The Economy of Salvation is a marital mystery. The Passion of Christ is the greatest paradoxical revelation of love wherein Christ the bridegroom dies to give life to His bride the Church. The Cross is the wedding feast where the bridegroom Himself becomes the food for His bride. As St. Jacob of Serugh writes; “Who has ever beheld a Bridegroom sacrificed at the very wedding feast, or brides consuming their betrothed? A novel action has the Son of God performed in the world, one that has never before been done by any but he: his own body and blood has he laid out for the guests at the wedding feast, so that they might eat of him and live in him without end.”

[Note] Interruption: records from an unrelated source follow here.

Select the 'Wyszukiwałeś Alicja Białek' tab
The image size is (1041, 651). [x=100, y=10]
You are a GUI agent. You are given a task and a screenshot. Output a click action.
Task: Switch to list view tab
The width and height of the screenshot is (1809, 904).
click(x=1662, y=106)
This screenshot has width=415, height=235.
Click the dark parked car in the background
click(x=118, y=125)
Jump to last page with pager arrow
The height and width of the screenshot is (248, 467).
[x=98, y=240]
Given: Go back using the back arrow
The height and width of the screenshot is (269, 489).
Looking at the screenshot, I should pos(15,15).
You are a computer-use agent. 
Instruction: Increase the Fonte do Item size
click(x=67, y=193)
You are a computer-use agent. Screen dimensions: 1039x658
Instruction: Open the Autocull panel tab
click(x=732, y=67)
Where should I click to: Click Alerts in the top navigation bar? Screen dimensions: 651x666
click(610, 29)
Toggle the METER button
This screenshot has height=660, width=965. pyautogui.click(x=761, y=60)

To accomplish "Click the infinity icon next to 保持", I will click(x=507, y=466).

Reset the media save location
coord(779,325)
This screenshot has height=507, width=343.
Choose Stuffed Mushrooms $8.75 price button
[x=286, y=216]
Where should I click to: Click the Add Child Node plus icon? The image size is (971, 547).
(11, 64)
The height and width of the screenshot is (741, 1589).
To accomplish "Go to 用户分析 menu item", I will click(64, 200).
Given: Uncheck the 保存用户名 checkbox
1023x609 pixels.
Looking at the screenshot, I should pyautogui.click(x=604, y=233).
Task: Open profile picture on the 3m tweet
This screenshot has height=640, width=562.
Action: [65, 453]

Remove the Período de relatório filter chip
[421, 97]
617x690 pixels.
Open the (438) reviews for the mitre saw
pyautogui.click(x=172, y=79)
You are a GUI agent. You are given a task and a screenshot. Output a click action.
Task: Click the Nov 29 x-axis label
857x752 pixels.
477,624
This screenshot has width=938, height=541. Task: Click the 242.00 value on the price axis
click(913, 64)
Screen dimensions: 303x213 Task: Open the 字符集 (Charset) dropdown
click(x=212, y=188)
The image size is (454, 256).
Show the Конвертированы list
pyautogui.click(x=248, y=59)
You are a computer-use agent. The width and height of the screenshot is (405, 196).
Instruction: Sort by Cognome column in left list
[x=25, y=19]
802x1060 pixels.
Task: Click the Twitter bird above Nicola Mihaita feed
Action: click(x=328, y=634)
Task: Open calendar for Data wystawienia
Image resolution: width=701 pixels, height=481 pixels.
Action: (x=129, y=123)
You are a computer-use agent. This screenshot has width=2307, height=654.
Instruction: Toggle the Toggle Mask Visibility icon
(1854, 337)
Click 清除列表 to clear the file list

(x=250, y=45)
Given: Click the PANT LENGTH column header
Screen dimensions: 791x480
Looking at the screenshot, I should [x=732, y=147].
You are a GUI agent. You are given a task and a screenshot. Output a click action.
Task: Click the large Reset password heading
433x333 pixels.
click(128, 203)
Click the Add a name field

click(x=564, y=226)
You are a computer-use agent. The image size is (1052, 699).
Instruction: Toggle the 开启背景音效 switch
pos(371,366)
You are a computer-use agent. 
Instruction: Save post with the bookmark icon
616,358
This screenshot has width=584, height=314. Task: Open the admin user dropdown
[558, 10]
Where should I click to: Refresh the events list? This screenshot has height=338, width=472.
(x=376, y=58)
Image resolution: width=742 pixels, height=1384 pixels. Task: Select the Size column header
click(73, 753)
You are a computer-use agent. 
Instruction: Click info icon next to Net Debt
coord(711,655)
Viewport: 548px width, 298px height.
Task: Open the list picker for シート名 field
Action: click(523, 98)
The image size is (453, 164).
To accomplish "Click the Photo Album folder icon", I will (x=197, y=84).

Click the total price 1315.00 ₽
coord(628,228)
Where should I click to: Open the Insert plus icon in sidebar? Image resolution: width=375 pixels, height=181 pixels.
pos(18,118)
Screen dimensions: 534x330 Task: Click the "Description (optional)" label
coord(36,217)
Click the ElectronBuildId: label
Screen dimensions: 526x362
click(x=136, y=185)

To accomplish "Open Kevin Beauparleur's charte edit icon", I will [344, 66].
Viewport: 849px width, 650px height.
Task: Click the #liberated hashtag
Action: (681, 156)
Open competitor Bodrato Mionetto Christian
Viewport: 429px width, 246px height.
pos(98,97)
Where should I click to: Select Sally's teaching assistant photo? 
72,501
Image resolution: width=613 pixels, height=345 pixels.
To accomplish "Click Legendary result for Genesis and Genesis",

The Church today celebrates the Feast of Theophany which is essentially the betrothal of Christ and the Church solemnized by the friend of Christ the bridegroom viz. John the Baptist (John 3:29). Thus we sing in today’s Communion Hymn; “John said to the True Church, the bride of Christ, I am his friend, but He is your beloved.”

Furthermore one of the Theophany prayers in 𝘍𝘦𝘯𝘲𝘪𝘵𝘩𝘰 makes this concept perspicuous; “Today the lovely Bridal Chamber has been adorned for the bridegroom who has come to make the Wedding Feast for the bride whom He betrothed from Baptism.”

The marriage of this betrothed bride and bridegroom would be consummated in the Kingdom of Heaven which is identified as a Bridal Chamber in the West Syriac Tradition thereby exhibiting an intimate scenario.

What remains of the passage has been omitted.